Monday, March 17, 2014

Release Early and Often

For this post I will be reflecting upon my team's progress thus far and chapter 9 of Teaching Open Source.

Much to my surprise, chapter 9 of Teaching Open Source is merely a one page chapter talking about how the oft-espoused "Release Early, Release Often" motto in FOSS should be applied to more than just software for FOSS projects. The textbook itself is actually released early and released often, as it is an experimental, open source textbook. The book even has its own mailing list, like the one I've mentioned for Galaxy a multitude of times in the past.

So let's get into my team's work on Galaxy. So last time, I left off with a code segment that I thought could be improved upon in order to become more efficient than the Python map(...) function which I originally used to create the Transpose tool for Galaxy. Jake and Jacob, of Team Rocket, took the lead after I set up the framework (with the functional testing, map function, and xml markup). The code below is what they came up with.

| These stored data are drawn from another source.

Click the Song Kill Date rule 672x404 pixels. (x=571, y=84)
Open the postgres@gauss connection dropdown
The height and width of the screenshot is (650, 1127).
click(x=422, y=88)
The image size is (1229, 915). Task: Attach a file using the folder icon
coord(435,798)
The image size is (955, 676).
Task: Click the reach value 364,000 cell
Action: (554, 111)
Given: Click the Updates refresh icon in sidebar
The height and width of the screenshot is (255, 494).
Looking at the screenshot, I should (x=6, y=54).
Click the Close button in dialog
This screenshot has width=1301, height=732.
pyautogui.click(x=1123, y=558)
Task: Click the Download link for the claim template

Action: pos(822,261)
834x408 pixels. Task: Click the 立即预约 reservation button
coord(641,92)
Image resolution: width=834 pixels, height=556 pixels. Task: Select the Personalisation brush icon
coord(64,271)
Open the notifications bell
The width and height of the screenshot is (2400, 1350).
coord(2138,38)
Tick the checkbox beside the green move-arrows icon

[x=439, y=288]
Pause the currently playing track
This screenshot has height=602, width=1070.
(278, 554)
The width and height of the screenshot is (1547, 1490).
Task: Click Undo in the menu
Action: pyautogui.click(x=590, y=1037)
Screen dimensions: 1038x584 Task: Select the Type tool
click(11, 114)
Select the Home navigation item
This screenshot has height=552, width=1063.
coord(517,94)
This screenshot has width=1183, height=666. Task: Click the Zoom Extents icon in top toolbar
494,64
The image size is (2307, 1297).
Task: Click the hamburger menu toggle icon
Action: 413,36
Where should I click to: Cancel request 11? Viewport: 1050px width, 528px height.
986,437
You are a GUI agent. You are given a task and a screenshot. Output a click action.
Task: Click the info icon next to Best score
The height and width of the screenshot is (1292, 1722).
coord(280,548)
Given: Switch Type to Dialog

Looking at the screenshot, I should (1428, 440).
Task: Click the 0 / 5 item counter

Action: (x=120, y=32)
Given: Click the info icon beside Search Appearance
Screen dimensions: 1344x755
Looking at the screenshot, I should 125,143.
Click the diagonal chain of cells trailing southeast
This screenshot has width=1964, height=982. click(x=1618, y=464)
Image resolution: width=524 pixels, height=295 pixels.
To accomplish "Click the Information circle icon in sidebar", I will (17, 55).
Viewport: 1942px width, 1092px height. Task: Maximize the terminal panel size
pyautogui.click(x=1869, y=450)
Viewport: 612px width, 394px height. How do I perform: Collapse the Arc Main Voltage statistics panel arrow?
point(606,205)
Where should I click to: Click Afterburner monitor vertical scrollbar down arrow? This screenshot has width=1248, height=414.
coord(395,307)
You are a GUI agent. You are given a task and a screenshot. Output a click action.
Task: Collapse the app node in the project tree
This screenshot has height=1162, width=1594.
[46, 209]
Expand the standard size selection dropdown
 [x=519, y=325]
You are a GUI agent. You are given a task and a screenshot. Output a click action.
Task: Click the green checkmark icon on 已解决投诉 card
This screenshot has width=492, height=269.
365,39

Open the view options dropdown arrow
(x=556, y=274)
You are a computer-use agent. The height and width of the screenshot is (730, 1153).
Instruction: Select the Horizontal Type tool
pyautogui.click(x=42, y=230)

So the logic behind this is pretty simplistic. Effectively, we want anyone that uses Galaxy to be able to transpose tab-delimited data (if the data is not tab-delimited, then Galaxy is able to provide conversion tools). A problem that often occurs is that someone is using lots of genetic data that is just way too big to be all loaded into memory at one time. So we take advantage of this by using for-each loops. Once python has made a pass through a for-each loop, where the for-each here is "for each line in an inputfile", then python no longer needs to access previous lines. We need to confirm this with documentation but the built-in garbage collector for python should scrap the previous lines since the lines are not stored into variables of any sort.

On my end, I have just been keeping up with syncing our team's forked repository of the galaxy-central master branch, that way when we want to push some changes in we will be able to without any hassle.